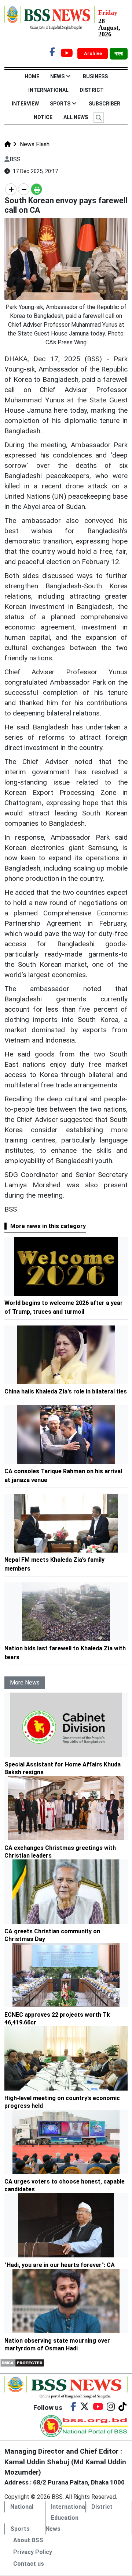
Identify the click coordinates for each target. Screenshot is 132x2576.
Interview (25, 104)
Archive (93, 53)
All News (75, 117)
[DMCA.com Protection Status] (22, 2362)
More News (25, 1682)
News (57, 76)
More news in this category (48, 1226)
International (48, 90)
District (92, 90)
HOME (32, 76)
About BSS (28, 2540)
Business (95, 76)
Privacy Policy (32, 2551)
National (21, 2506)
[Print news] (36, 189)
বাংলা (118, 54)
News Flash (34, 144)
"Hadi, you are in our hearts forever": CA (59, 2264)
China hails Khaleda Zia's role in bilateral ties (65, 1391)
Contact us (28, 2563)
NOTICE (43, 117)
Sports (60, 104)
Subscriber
-------
* About this task
Looking at the data above, report how many of its lines include the word "More". The number alone is the answer.

* Result
2